How MicroPyramid helps
MicroPyramid has run production AWS workloads for startups and enterprises for over a decade. Our AWS consulting services cover cost-optimization audits, right-sizing, Savings Plans and Graviton migrations, and Well-Architected reviews — turning cloud waste into measurable ROI without sacrificing reliability. If you're moving to AWS or between accounts, our cloud migration services build cost discipline in from day one.
Frequently Asked Questions
What is the fastest way to reduce my AWS bill?
Start with zero-risk cleanups: delete unattached EBS volumes, release idle Elastic IPs, remove stale snapshots and unused load balancers, and stop non-production environments outside business hours. Then right-size over-provisioned instances with AWS Compute Optimizer. These steps reclaim the most savings with the least effort and rarely affect anything in production.
How much can AWS cost optimization actually save?
Most organizations carry 20–40% of avoidable waste, and a disciplined optimization pass — right-sizing, Savings Plans, storage tiering and killing idle resources — commonly reduces the bill by around 20–30%, sometimes more. The exact figure depends on how over-provisioned and uncommitted the environment is to begin with.
Should I use Savings Plans, Reserved Instances, or Spot?
Use Compute Savings Plans for your always-on baseline compute (flexible across EC2, Fargate and Lambda), Reserved Instances for steady managed services like RDS and ElastiCache, and Spot Instances for fault-tolerant, interruptible work such as batch jobs, CI and ML training. Most environments use all three together.
Is migrating to Graviton (ARM) worth it?
For most modern workloads, yes. Graviton typically cuts cost by around 20% with better price-performance. Interpreted runtimes and containers with arm64 images migrate easily; the main caveat is code with native x86 dependencies, so benchmark and test before cutting production over. Lambda and Fargate are especially low-effort wins.
Does optimizing cost hurt performance?
Not when done right — many cost optimizations improve performance. Newer instance generations and Graviton are cheaper and faster, gp3 lets you provision IOPS independently, CloudFront caching lowers both egress cost and latency, and right-sizing removes waste rather than headroom. The aim is efficiency, not under-provisioning, so you always validate against your latency and reliability SLOs.
What tools does AWS provide for cost optimization?

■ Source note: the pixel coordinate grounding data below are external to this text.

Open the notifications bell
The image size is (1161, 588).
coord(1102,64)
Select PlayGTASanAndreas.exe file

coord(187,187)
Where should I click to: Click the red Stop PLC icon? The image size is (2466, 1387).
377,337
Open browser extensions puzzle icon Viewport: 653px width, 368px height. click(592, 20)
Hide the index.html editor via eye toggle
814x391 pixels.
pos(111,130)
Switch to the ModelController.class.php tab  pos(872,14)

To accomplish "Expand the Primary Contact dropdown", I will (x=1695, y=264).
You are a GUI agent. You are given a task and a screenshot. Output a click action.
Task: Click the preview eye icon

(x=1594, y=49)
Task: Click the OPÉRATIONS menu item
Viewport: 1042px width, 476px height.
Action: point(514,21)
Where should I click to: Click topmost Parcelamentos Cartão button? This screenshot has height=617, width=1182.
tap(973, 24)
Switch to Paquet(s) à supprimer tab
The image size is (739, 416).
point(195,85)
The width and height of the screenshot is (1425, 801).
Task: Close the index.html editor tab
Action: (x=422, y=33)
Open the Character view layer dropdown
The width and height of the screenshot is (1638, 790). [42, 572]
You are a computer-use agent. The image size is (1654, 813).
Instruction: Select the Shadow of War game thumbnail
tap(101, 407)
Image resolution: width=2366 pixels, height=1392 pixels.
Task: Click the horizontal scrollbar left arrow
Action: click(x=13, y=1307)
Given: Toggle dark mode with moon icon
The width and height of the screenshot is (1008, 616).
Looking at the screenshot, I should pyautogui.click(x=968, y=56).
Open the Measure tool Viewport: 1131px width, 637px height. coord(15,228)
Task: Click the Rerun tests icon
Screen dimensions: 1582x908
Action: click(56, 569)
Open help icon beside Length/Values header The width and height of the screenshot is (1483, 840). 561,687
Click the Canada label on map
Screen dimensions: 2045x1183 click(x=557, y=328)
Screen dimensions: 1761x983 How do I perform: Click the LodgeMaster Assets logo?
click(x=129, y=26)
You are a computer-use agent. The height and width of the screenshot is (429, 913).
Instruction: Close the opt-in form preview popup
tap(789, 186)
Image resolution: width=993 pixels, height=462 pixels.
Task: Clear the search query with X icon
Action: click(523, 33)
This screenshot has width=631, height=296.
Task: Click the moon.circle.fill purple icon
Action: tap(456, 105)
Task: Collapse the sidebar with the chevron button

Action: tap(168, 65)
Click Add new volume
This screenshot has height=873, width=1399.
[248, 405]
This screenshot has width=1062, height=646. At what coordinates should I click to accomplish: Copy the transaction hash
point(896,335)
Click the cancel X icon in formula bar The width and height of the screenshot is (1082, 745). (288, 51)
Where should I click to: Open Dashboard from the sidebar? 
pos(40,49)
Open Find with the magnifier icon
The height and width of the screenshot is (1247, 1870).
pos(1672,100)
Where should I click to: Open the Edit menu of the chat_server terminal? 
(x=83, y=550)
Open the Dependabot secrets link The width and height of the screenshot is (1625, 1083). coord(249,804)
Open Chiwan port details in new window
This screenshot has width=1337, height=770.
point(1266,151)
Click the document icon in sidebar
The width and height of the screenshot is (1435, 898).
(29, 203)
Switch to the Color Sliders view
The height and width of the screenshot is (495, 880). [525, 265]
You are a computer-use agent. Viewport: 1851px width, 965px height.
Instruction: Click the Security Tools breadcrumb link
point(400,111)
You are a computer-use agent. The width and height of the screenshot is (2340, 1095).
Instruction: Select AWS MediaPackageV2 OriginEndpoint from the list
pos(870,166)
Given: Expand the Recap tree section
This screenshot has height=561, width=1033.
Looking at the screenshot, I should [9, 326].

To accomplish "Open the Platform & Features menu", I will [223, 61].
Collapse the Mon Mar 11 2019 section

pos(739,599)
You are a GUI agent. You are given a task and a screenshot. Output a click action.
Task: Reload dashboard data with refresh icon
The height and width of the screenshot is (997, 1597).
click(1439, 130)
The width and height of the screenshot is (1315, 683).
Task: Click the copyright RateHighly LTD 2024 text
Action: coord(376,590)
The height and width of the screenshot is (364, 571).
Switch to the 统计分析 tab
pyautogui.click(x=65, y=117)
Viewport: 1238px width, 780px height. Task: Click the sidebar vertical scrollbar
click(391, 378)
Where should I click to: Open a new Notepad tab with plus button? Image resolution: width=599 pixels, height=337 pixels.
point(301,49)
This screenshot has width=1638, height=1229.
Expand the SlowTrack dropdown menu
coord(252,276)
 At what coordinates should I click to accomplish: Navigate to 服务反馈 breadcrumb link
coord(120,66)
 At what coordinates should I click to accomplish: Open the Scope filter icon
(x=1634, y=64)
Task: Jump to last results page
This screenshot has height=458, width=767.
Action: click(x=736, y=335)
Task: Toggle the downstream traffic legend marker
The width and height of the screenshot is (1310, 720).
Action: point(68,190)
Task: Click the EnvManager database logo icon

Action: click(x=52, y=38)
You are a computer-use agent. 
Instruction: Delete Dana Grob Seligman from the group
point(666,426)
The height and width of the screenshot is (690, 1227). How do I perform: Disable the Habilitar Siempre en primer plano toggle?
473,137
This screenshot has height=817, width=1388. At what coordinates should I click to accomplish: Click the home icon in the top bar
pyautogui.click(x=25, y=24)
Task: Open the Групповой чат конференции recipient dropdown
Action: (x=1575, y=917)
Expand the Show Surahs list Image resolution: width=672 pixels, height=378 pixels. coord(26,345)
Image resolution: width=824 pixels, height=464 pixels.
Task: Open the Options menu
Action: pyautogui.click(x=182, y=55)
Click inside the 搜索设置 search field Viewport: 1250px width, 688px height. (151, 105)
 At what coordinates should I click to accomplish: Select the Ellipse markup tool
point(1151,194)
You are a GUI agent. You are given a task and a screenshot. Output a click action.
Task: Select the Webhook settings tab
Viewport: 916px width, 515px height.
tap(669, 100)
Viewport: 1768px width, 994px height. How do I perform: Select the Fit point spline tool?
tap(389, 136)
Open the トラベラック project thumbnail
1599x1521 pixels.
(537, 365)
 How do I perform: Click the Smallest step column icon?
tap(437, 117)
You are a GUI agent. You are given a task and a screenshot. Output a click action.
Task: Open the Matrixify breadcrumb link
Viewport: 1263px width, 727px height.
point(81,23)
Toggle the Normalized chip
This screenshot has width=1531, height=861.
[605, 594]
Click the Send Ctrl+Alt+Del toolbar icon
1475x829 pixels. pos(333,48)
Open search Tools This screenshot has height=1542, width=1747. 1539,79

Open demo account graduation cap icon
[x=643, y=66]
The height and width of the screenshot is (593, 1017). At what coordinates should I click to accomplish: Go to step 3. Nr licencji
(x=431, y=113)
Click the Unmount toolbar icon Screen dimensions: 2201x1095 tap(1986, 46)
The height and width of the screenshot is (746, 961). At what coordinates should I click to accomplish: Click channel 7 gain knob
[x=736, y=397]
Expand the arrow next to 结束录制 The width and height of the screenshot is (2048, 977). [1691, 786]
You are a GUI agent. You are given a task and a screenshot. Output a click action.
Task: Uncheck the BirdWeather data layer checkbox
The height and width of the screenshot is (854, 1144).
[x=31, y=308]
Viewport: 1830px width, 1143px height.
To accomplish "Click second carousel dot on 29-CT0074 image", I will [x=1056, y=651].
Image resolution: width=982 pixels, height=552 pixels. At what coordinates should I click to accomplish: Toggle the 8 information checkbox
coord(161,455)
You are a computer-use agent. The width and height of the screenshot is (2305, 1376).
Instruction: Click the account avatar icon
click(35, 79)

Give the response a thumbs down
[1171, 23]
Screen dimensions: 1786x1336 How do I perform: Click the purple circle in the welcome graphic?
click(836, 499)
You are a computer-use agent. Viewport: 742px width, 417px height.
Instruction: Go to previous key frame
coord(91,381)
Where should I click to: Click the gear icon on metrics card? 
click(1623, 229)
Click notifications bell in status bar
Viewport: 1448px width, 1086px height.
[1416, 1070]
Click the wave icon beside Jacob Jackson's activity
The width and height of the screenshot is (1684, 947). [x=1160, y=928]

AWS Cost Explorer (trends, anomaly detection, Savings Plans recommendations), AWS Budgets and Cost Anomaly Detection (alerts and automated actions), Compute Optimizer (right-sizing), Trusted Advisor (continuous cost checks), the Cost and Usage Report with Athena (granular analysis), and the Well-Architected Tool for structured reviews — all underpinned by a consistent tagging strategy.